Tuesday, June 2, 2009

Uganda MPs oppose new trade deal with the EU

By CHARLES KAZOOBA - June 1 2009 , www.theeastafrican.co.ke

Ugandan legislators have recommended the suspension of trade talks between the East African Community member states and the European Union.

The talks, which will lead to the signing of Framework Agreements this July, are aimed at opening up markets in the Community member states to EU goods, a move they argue is detrimental to the region’s industrial growth.

The MPs arrived at the position following their consultations with trade activists, the private sector and government officials.

The MPs on the committee of Tourism, Trade and Industry, in their report to parliament, have urged the EAC member states to pull out of the negotiations before any concrete agreements are signed.

The MPs argue that the market access offer as provided by the Economic Partnership Agreements (EPAs) is questionable.

According to them, “it creates a commitment to open the region’s markets to goods from Europe yet we also need to build our industries. We risk killing our young industrial sector with the EPAs the same way the industries in Jinja were killed with liberalisation.

The deal only makes it slightly easier for the African, Caribbean and Pacific (ACP) countries to export to Europe.”

The MPs argue in their 16-page report that the EPAs require ACP countries to dramatically open their markets to imports from Europe. The report was supposed to be tabled more than a week ago for general debate.

Uganda’s Trade Minister Nelson Gagawala had earlier defended the EAC-EU trade deal saying the bond between the two blocs would strengthen trade relations.
“This process is still on-going. It is prudent to conduct trade with an agreement instead of none at all.

The Cabinet met and made a resolution to sign the EPAs,” Mr Gagawala told the MPs, adding, “We are benchmarking the EU as our best friend in the region.

Preferential treatment is acceptable because if the EU signs a better agreement with another country, they will be obliged to do the same for us.”
However, the MPs’ report is expected to be supported by the private sector once it is made public.

Trade analysts say the government’s position will have to be reviewed, after parliament sided with trade activists against what they termed hostile EPAs.

“The EAC must not lock itself in the EPAs with provisions that prohibit the future development of our countries through value addition to our products. The EPAs, as they are, lock East Africa in the bracket of producing raw materials,” the MPs warn.

Although the EU has given ACP countries significant market access since 1975, trade between the two blocs has been decreasing.
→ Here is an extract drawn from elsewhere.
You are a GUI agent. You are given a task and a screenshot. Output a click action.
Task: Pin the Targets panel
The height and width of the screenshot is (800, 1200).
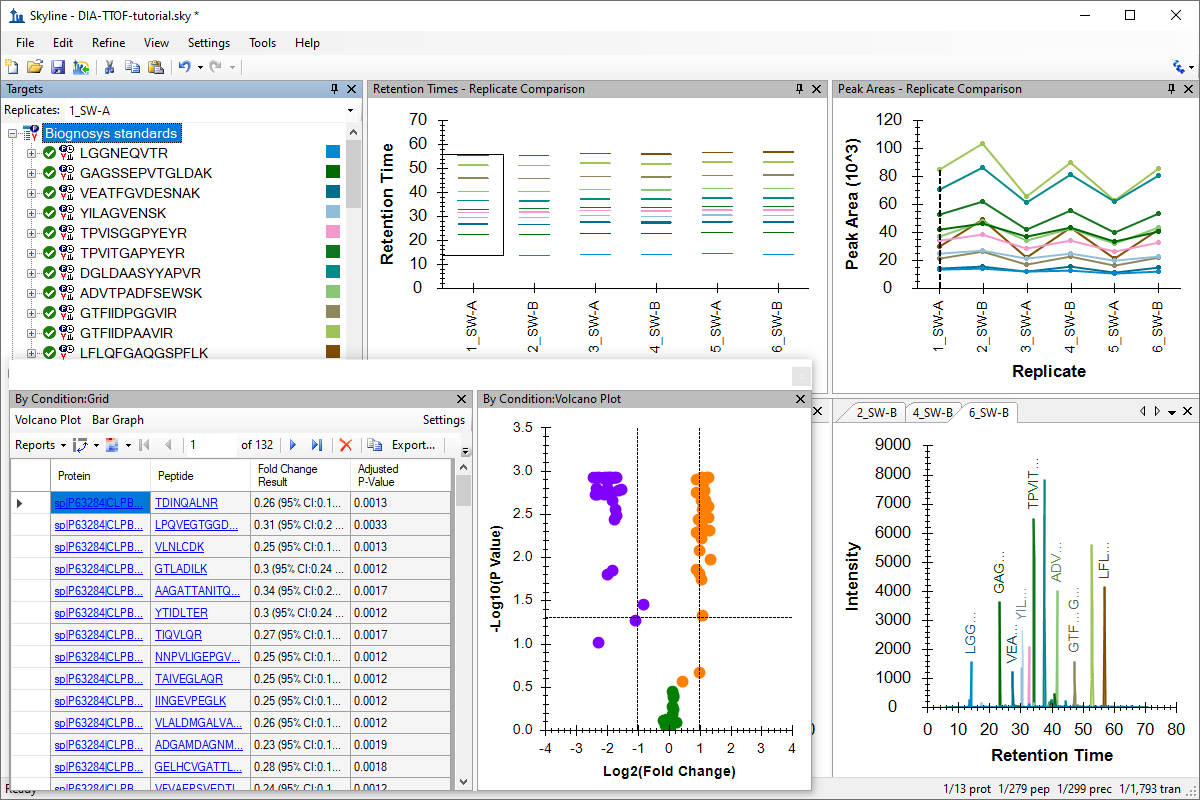click(x=335, y=89)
ACP exports to the EU fell by more than a half, from 8 per cent in 1975 to 2.8 per cent in 2000.

The EPAs are a reciprocal World Trade Organisation-compatible trade arrangement that replaced the previous Lome and Cotonou non-reciprocal preferential trade arrangements extended by the EU to ACP countries.

Under the Lome and Cotonou agreements, the EU discriminated in favour of ACP exports by charging them zero or lower duties than similar imports from elsewhere.

The ACP did not extend the same treatment to the EU. This arrangement, which had been deemed to contravene WTO rules, lasted to December 31, 2007.